→ Excerpted passage:
• • •

Wow!! I just finished eating dinner, but your pix made be hungry again!  And that is one impressive oven! Have you checked out The Big Hat's oven thread? You two can compare notes and war stories.


----------



## chefclaycollins (Jul 27, 2002)

That oven is very nice, I am jelous! My project has been postponed for a couple of months, due to the baby on the way, but I hope to have one for myself in the next year. Thanks for the pictures.


----------



## richardl (Sep 7, 2002)

It looks nice!
Do you think it's possible to make a rotisseries and put it in your brick oven? me think the chicken legs might have a better result if you use a rotisseries!


----------



## thebighat (Feb 21, 2001)

I thought about putting a hole and a bushing in the back wall of my oven so that I could put in a rotisserie. But the things run so hot that I wondered what I could put under the meat to catch the drippings that wouldn't get absolutely ruined by the heat. The turkey I popped into it for thanksgiving was golden brown all over in 8 minutes. Raw, but golden. Typical door height on an Alan Scott oven is only 10 or 11 inches. Rotisserie rod is going to be almost up to that height to get the food in the center of the oven. I think it could be made to work.


----------



## nick (Oct 19, 2002)

Haven't talked with Alan in probably ten years or more, but the last I knew he was only into bread baking ovens.


----------



## pat manley (Oct 19, 2002)

Originally posted by "really nice"

I'm glad I didn't get one for inside the house as occaisionally, the smoke comes out the front rather than the chimney. Guess I should have been a boy scout. 

There are a few reasons why your outdoor oven will smoke on occasion-
The first is that being outdoors, you do not have a pressure differential that you would have were it located indoors. Pressure differential is one thing that creates draft.

• • •

→ Source data:
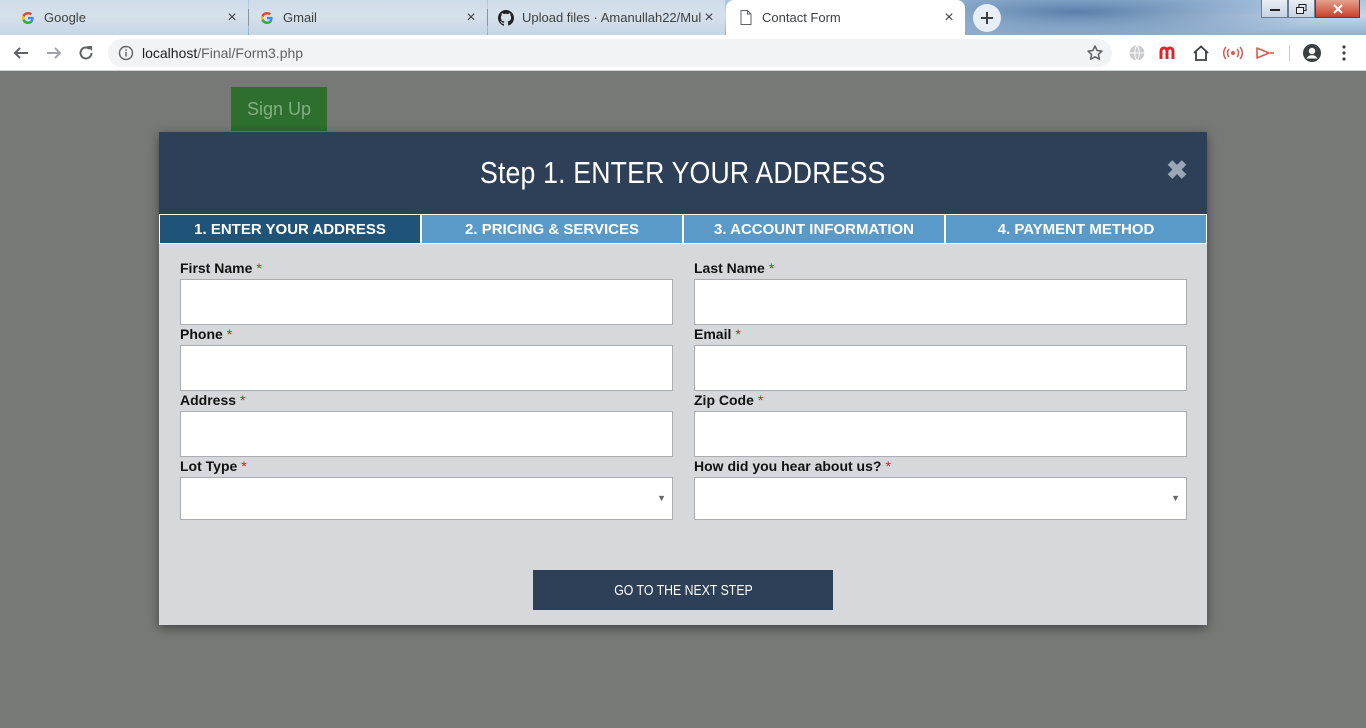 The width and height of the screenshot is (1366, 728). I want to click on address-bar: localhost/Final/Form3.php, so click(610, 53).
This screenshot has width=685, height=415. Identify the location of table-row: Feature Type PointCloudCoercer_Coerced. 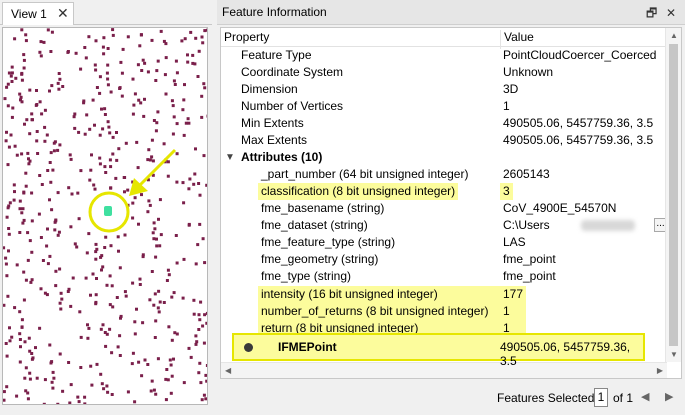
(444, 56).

• • •

→ Required action 1: Could you copy the passage of the brick oven thread between "## pat manley" and "a boy scout.", inclusive?
→ Required action 2:
Answer these questions from the brick oven thread:
(a) How long did the Thanksgiving turkey take to turn golden brown?
(b) What is the typical door height on an Alan Scott oven?
(c) Why was chefclaycollins's oven project postponed?
→ Required action 3: Can you carry the brick oven thread on from its final sentence?

→ Exercise result 1:
## pat manley (Oct 19, 2002)

Originally posted by "really nice"

I'm glad I didn't get one for inside the house as occaisionally, the smoke comes out the front rather than the chimney. Guess I should have been a boy scout.

→ Exercise result 2:
(a) 8 minutes
(b) 10 or 11 inches
(c) Because of the baby on the way

→ Exercise result 3:
Another reason is starting a fire in the traditional manner of lots of paper and small pieces of wood on the bottom, and large pieces on top. The fire starts burning very fast, and smoky, and when you try to stuff all that heat and smoke up a cold chimney/stovepipe, often it is too much, and it flows out the door instead. (not so much a problem if the oven is still hot from previous use the day before) The alternative is starting your fire useing what we call the top-down burn. You build your starter fire by stacking your wood with the bigger pieces on the bottom, and adding smaller pieces on top of each layer, finishing the top with small kindeling, and lighting the top. The fire starts a bit slower, but it will develop it own draft as it burns to the bottom of the pile of wood, and you will never have smoke out the door again.
BTW, the top down burn also reduces the amount of unburned wood (smoke) released into the atmosphere. Start up is often the dirtiest phase of a wood fire, any wood fire, in a bakeoven, masonry heater, open fireplace, or woodstove.


----------



## really nice! (Dec 10, 2002)

Regarding the top-down burn.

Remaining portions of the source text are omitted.